**GOAL OF THE EXERCISE**
Produce an exact copy of the first line of the data below and each line after it, please, up to and including the one with "The image size is (913, 459).".

═══ INFORMATION

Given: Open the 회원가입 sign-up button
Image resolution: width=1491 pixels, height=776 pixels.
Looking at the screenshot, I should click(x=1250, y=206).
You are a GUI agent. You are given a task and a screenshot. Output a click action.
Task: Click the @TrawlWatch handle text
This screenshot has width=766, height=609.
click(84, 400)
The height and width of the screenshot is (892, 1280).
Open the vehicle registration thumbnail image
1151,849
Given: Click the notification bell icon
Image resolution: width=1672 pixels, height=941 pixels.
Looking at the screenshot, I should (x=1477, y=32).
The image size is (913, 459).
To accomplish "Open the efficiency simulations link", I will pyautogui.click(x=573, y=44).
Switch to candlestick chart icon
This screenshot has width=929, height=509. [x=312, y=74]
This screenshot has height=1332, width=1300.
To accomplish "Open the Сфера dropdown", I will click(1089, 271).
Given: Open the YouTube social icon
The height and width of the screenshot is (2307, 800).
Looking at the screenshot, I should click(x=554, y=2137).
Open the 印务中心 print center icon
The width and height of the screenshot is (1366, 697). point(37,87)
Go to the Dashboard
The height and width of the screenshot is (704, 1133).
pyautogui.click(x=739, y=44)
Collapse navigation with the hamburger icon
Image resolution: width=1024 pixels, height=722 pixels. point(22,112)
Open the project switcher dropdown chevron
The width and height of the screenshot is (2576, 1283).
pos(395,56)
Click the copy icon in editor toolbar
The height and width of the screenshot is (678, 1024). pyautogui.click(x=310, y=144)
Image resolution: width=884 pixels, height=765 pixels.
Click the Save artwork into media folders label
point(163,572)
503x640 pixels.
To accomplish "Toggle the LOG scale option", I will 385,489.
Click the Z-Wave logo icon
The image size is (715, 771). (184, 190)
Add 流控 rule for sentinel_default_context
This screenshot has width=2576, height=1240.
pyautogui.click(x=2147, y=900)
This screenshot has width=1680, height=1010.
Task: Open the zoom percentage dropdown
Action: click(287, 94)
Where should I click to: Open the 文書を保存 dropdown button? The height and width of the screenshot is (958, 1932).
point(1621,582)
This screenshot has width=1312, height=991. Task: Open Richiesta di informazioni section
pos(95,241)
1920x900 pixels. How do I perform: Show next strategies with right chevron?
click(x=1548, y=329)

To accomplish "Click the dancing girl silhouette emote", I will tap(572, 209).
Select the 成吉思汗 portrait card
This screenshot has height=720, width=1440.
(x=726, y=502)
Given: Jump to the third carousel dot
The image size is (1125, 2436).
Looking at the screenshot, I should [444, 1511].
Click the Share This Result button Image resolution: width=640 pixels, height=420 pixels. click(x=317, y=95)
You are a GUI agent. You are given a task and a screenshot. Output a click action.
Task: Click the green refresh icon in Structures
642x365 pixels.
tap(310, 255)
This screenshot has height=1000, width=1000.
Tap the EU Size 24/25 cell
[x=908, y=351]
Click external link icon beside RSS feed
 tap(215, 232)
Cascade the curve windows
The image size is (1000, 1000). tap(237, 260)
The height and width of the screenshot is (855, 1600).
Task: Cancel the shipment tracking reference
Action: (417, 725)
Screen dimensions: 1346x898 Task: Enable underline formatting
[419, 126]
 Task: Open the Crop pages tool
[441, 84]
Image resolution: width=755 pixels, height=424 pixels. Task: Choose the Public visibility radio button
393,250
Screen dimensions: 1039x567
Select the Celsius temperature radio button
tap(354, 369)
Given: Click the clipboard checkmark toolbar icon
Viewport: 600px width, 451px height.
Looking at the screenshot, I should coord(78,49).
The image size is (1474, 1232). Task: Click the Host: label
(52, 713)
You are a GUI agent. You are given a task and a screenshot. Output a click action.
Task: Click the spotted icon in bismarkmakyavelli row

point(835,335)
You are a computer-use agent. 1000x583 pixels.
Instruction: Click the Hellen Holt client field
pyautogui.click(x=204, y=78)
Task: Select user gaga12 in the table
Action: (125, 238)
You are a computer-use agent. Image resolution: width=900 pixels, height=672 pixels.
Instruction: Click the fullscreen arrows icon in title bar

══════

**ANSWER SPACE**
Given: Open the 회원가입 sign-up button
Image resolution: width=1491 pixels, height=776 pixels.
Looking at the screenshot, I should click(x=1250, y=206).
You are a GUI agent. You are given a task and a screenshot. Output a click action.
Task: Click the @TrawlWatch handle text
This screenshot has width=766, height=609.
click(84, 400)
The height and width of the screenshot is (892, 1280).
Open the vehicle registration thumbnail image
1151,849
Given: Click the notification bell icon
Image resolution: width=1672 pixels, height=941 pixels.
Looking at the screenshot, I should (x=1477, y=32).
The image size is (913, 459).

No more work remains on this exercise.